Image Source: Pexels

As things already stand, it seems unlikely we will be able to launch by 2024, and it does not sound likely that Musk and other benefactors will give the participants a free ride.

I could write a thousand term papers on all the better uses for that money than some hair-brained scheme to fulfill a pipe dream, but such a discussion is delicate. For the sake of the average bear, like myself, I would rather put my money somewhere that gives me a sense of satisfaction and completion, like paying off my car or student loan debt. The Mars trip just seems wasteful.

In comparison to the more prevalent issues that need remedying, like climate change, world hunger, etc., sending a group of wannabe astronauts to a hostile environment does not sound like something that will end well.

It makes me angry that countries like the US who inhabit individuals with an excess of money don't incentivize those individuals to take action, given that the wealth they possess is far more than one should be capable of spending in a single lifetime.

10. In space, no one can hear you scream

Once the SpaceX crew lands on Mars, they will be on their own for the most part. If any sort of emergency comes up, they will need to fend for themselves until ground control can reach them in a timely manner.

Based on Mars's orbital cycle, a rescue crew would only be able to make contact every two years or so.

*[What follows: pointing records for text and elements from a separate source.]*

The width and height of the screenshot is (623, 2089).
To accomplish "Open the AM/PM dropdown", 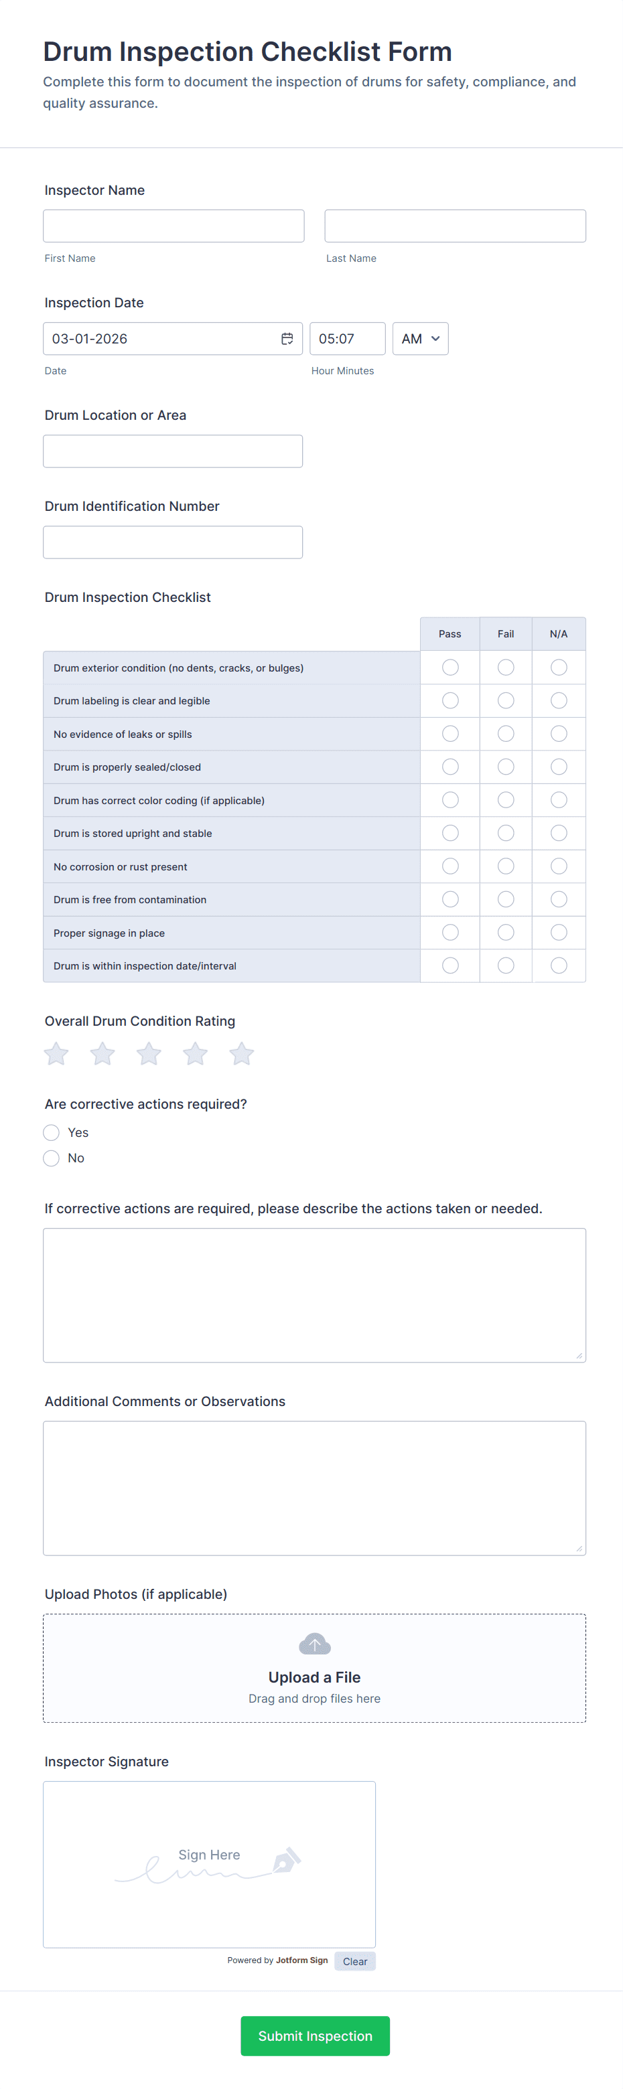I will click(420, 339).
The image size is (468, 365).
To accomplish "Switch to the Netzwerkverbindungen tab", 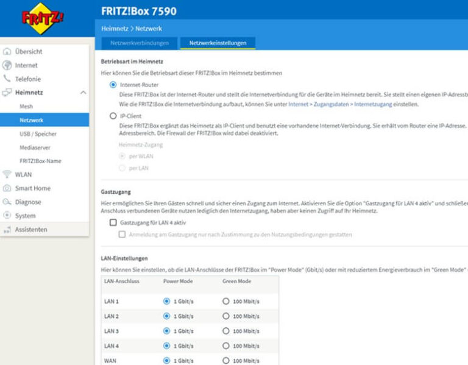I will click(138, 43).
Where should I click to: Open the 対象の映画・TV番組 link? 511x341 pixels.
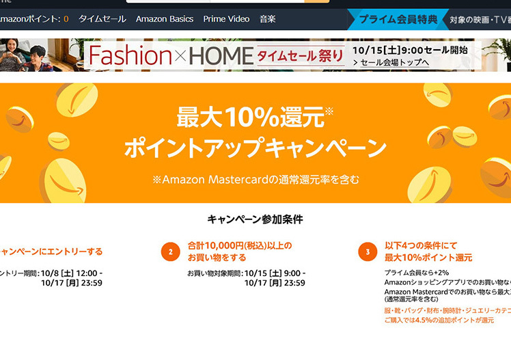tap(480, 20)
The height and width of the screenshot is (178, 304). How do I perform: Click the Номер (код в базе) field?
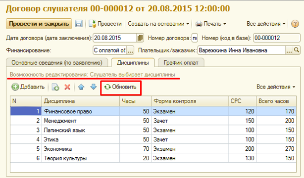pos(277,38)

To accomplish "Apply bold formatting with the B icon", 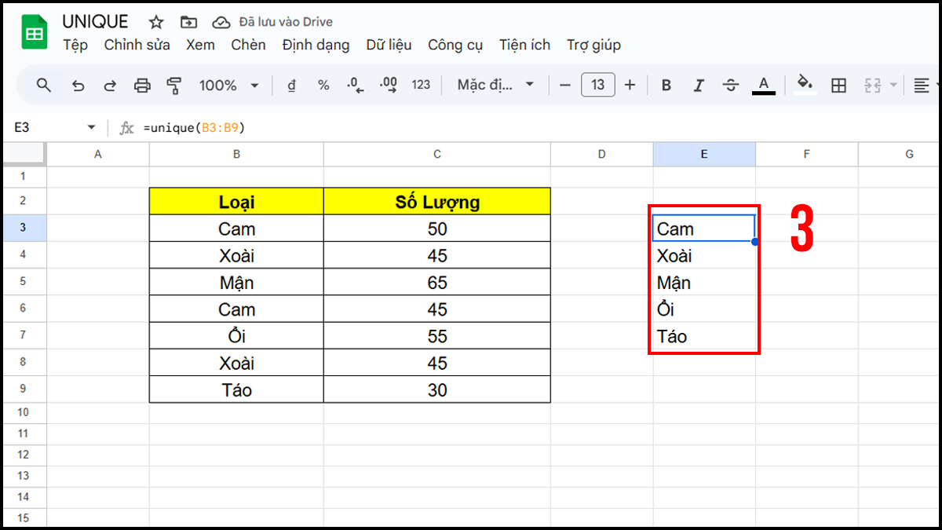I will (x=666, y=85).
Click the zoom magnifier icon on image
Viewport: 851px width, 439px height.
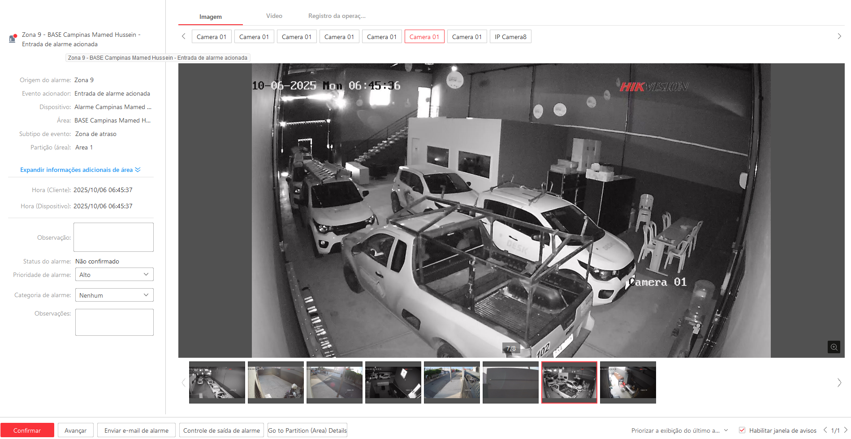[834, 347]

Otherwise, it would take much longer to be able to provide aid to those with potentially life-threatening difficulties.

no one will be around to hear and help you
image source: astronomytrek

In the United States at least, just being able to get to the hospital on time to treat an injury or illness is difficult, so imagine how frustrating it would be if the supplies necessary to treat such ailments could only be provided every couple of years.

I could not imagine being stranded on another planet, where the resources needed to keep everyone alive and well are seldom available. Though I am not present to count just how much will be brought along on the trip to Mars, it feels even a surplus of medical supplies and backup equipment will not suffice in sustaining the wellbeing of the colonists.

For those who think it is possible to toughen out any sort of medical emergency without outside aid, consider the likelihood of survival as a child alone in the world. There is little possibility of survival.

Living in the US, I am already disappointed with the healthcare system we have, but if any possibility of getting medical aid in space were thrown out the window, I'd probably just end things right there, by throwing myself into the void.

There is very little that can be done to ensure that those who take off for Mars will make it there alive and well. As things stand, better use of humanity's efforts in tackling the more tangible problems present on Earth.